写真6 一閃の光が世継ぎを宿した女性の腹部に達する

写真7 実物は手前だけで, 残りはすべてCG(写真1参照)

 ■ カーシーのゲートは滅多に開かず,中心部はコンプレックス軍に支配されていて,大きな虎か豹のような猛獣が来訪者を威嚇する(写真8)。巨大要塞は逆ピラミッド型の四角錐で,地球の資源と文化を吸い上げ,高度な文明が有している(写真9)。地下で発電し,その電力がコンプレックスに供給されている。言わば,超高層の巨大ハイテクビルである。ロキシーと共に工事人として入ることを許されたバイラヴァが高速EVの途中階で降りると,そこはユートピアのような自然風景と欧州風の大邸宅であった(写真10)。一方,庶民が暮す地域は,アジア風の猥雑な町であった。


写真8 ようやくカーシーのゲートが開くと, 中はコンプレックス軍が支配していた

写真9 空中にそびえる逆ピラミッド型の巨大な要塞

写真10 途中階にあったのは, 天国のような楽園と宮殿のような大邸宅

 ■「プロジェクトK」の実験筐体も同じく逆ピラミッド形で,その他のラボの設備や機材も近代的で斬新なデザインであったが,残念ながら,そのシーンの画像は公開されていない。バーニ顧問(アニル・ジョージ)ら3人がスプリーム・ヤスキンの会いに行くシーンには驚いた。空中に浮く黄金の館に行くのに。巨大な銅像の手の平に乗り,ようやく入口に達する(写真11)。その主のヤスキンは,200歳らしい風貌の不気味な老人で,空中浮揚で移動し,不思議な現象を引き起こす(写真12)。彼の周りにある空中の球体も変形し,様々な機能を発揮する等,CGならではの描写である。幾分悪趣味なデザインもあったが,SF映画らしい斬新な表現ガ続いていた。

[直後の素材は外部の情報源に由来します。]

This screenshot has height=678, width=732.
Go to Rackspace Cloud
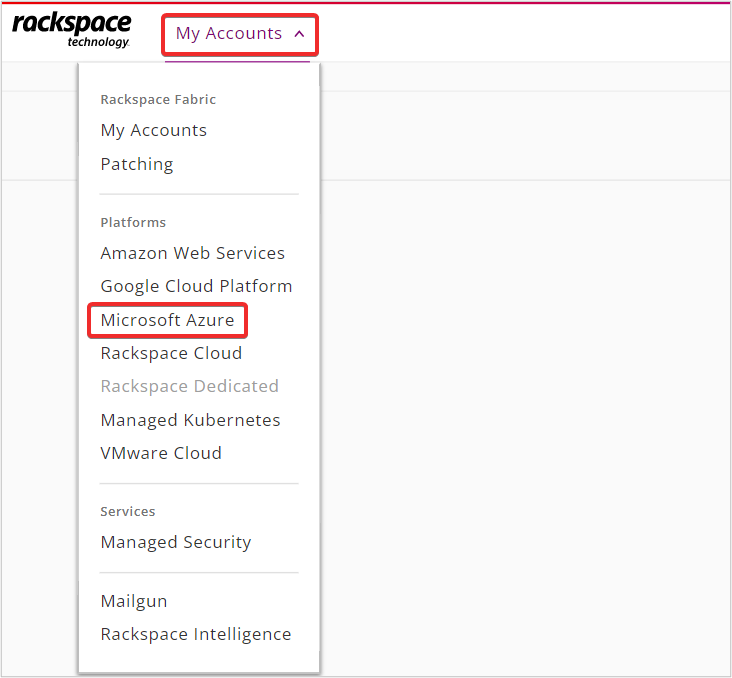[x=171, y=353]
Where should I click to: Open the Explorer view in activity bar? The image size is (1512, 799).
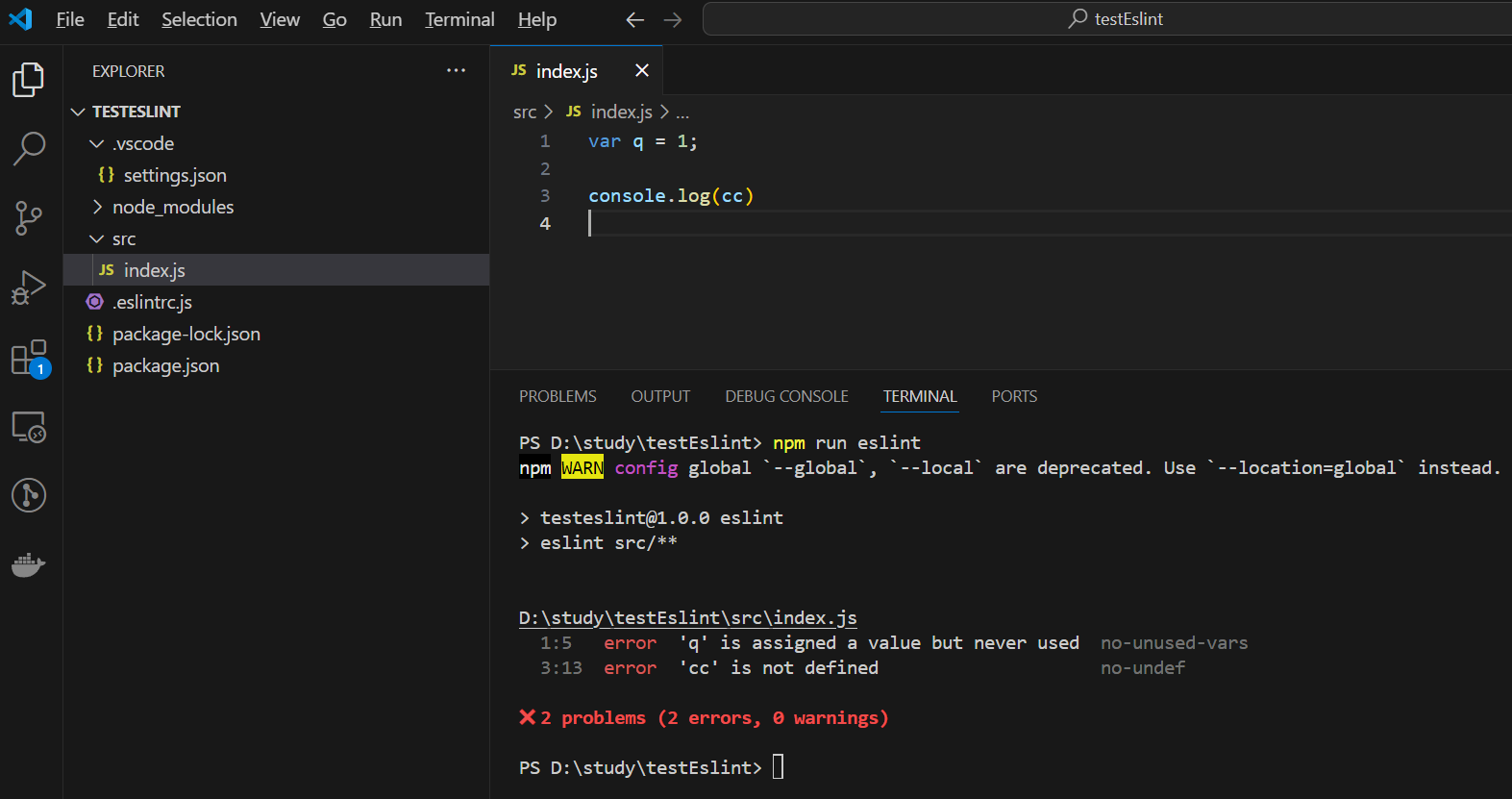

写真11 巨大な銅像の手の平に乗り, 空中にある黄金の館の入口に運ばれる

写真12 不気味な200歳の老人は空中浮揚して移動する

 ■ その他,銃や通信機器等の様々な小道具,乗り物ではバイク,クルマ,飛行艇等が多数登場するが,いずれもデザインは平凡だった。紫色のライトセーバー,細身のロボット,剣や小型円形パッドから投影されるホログラムは,いかにもSWシリーズへのオマージュだ。バイラヴァは,アームプロテクターに装備されたホログラム投影機能を使っていた(写真13)。少しユニークだったのは,彼の補佐役を務める小型生体工学ロボットの「ブッジ」である。3Dスキャナ機能と映像プロジェクタ機能を有するAIエージェントで,物理的には球形の躯体に台座がついている(写真14)。ただし,29世紀を描いたSF映画なら,もっと斬新であってもしかるべきだ。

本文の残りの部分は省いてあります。